The obscene acronym in the title of this very loud and very dumb Arnold Schwarzenegger vehicle was a pretty apt description of the writing, too, it turns out. A pale imitation of Arnie’s glory days as an action hero, the Netflix series bombarded us with cartoonish violence and groan-worthy one-liners to the point of exhaustion. Even those of us primed for a bit of old-school Dad Movie fun were disappointed by the utter laziness on display here, shamelessly borrowing the best bits from Arnold’s old movies and somehow making them worse in the process. It’s getting a Season 2… but we won’t be back.

3. Secret Invasion (Disney+)

3. Secret Invasion (Disney+)
3. Secret Invasion (Disney+)

We’re already on record detailing exactly why and how this Marvel series made us super-mad. (R.I.P., [Spoiler] and [Spoiler], to cite but two big reasons.) But what’s even more frustrating about what Secret Invasion did to, and with, certain characters is the fact that, upon seeing The Marvels ignore it all (!), we realize that this six-episode series was five hours of our life wasted. You are literally the better for not having bothered with it.

2. Fear the Walking Dead (AMC)

2. Fear the Walking Dead (AMC)
2. Fear the Walking Dead (AMC)

As the first Walking Dead spinoff lurched toward its grave, you’d have been hard-pressed to say that it in any way resembled the promising drama that debuted in 2015. Characters changed motivations so often that viewers considered their deaths mercy killings.

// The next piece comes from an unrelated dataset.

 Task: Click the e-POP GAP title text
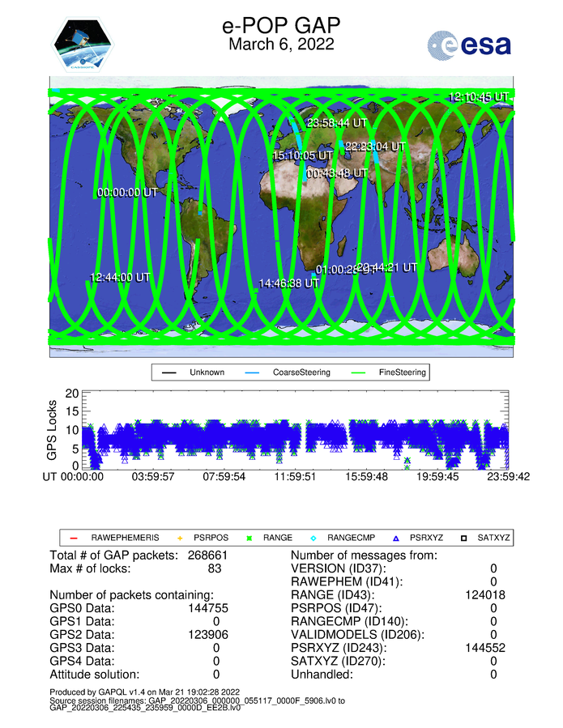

Plot twists got so silly that a pair of enemies escaping from quicksand while zip-tied together seemed comparably plausible. Catchphrases were repeated with such regularity that if we’d drunk every time they were uttered, we’d have all croaked of alcohol poisoning. Ultimately, the show became so laughably bad, more than 40% of TVLine readers gave the series finale a grade of “F.”

1. The Idol (HBO)

1. The Idol (HBO)
1. The Idol (HBO)

Was it really that bad? Well, having seen every last excruciating minute of HBO’s aggressively ugly showbiz drama, we can say with authority: Yes, actually, it was. Sam Levinson seemed to think his takedown of the music industry was revolutionary, but it was riddled with clichés, and even the small bits that worked were drowned out by incredibly unsexy sex scenes and unintentionally funny dialogue. The real lowlight, though, was The Weeknd’s hopelessly wooden performance as sinister club promoter Tedros, a turn so completely devoid of charisma that it might be the single worst TV performance of the past decade. So in that way, The Idol was revolutionary after all.